▶ _PASSAGE_:
####################

First broadcast on the Today Programme on BBC Radio 4. Uploaded for the purpose of comment and debate.
- nigelcampbell
- kooshster
kooshster at 3.37 on June 24, 2010 11:01
Gosh, Tredinnick really is throwing his toys out of the pram here. Singh's position is defensive, but certainly not aggressive; it's very reasoned and rational. And upon whose say-so are these remedies popular? Or used round the world? We've only heard anecdotes about two "European" countries: France and... er... India. But why, anyway, should it matter whether it's popular? Medicine is an evidence-based discipline, not a popularity contest.
- kooshster
kooshster at 3.30 on June 24, 2010 10:57
OK, so "orthodox" medicine doesn't always work, but that doesn't mean that the next best thing is to reach for the magic water and the other bonkers ideas, such as fancy needles and hand-waving
- kooshster
kooshster at 3.25 on June 24, 2010 10:54
Should doctors be free to prescribe *anything* they want to? That sounds rather dangerous to me.
- kooshster
kooshster at 3.20 on June 24, 2010 10:52
It's very rich, in my opinion, to ask others to have an open mind when you yourself have completely closed your own mind off from the possibility that you might be wrong, Mr. Tredinnick.
- kooshster
kooshster at 3.14 on June 24, 2010 10:51
We do not need to waste money on more research. There is already plenty.
- kooshster
kooshster at 2.57 on June 24, 2010 10:50
Only the jurors with their fingers in their ears who won't listen to *all* the evidence (just the three crap studies that appear to justify their pre-existing prejudices) are out. The rest of the jury was in some time ago. Hence the recent conclusions of the parliamentary Science and Technology committee that homeopathy should no longer be funded by the NHS.

####################

▶ _RECORDS SHOWN_:

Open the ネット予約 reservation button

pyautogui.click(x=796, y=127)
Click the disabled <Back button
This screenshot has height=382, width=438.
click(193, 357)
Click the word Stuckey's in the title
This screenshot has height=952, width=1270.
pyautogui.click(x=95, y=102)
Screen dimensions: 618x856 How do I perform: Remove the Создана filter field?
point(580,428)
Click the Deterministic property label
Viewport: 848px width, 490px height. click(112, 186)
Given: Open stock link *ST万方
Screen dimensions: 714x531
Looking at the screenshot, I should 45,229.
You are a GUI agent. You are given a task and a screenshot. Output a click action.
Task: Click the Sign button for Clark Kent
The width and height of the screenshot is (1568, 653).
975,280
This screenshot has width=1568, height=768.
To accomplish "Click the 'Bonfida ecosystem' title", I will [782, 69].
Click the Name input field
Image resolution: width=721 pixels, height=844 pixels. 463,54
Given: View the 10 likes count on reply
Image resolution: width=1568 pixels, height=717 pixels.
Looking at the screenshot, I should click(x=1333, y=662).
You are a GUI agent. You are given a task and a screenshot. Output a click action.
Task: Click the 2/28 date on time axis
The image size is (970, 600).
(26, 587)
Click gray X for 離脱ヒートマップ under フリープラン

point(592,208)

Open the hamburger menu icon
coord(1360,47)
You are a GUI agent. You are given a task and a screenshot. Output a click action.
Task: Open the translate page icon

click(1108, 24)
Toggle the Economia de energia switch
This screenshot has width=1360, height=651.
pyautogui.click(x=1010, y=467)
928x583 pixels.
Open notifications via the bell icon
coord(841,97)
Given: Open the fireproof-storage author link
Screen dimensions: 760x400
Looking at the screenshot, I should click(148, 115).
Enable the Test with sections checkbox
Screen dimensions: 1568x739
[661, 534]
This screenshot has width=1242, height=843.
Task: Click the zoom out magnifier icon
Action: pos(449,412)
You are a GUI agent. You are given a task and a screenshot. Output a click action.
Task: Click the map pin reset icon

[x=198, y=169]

####################

▶ _EXERCISES_:
• 1. Answer these about the comment thread:
(a) Where was the audio first broadcast?
(b) Which two countries does the commenter say were mentioned as "European"?
(c) What did the parliamentary Science and Technology committee recently conclude?
• 2. Copy out the part of the comment thread between "- nigelcampbell" and "a popularity contest.", inclusive.
You can leave the data aside; it isn't needed here.

▶ _REPLIES_:
• 1.
(a) On the Today Programme on BBC Radio 4.
(b) France and India.
(c) That homeopathy should no longer be funded by the NHS.

• 2.
- nigelcampbell
- kooshster
kooshster at 3.37 on June 24, 2010 11:01
Gosh, Tredinnick really is throwing his toys out of the pram here. Singh's position is defensive, but certainly not aggressive; it's very reasoned and rational. And upon whose say-so are these remedies popular? Or used round the world? We've only heard anecdotes about two "European" countries: France and... er... India. But why, anyway, should it matter whether it's popular? Medicine is an evidence-based discipline, not a popularity contest.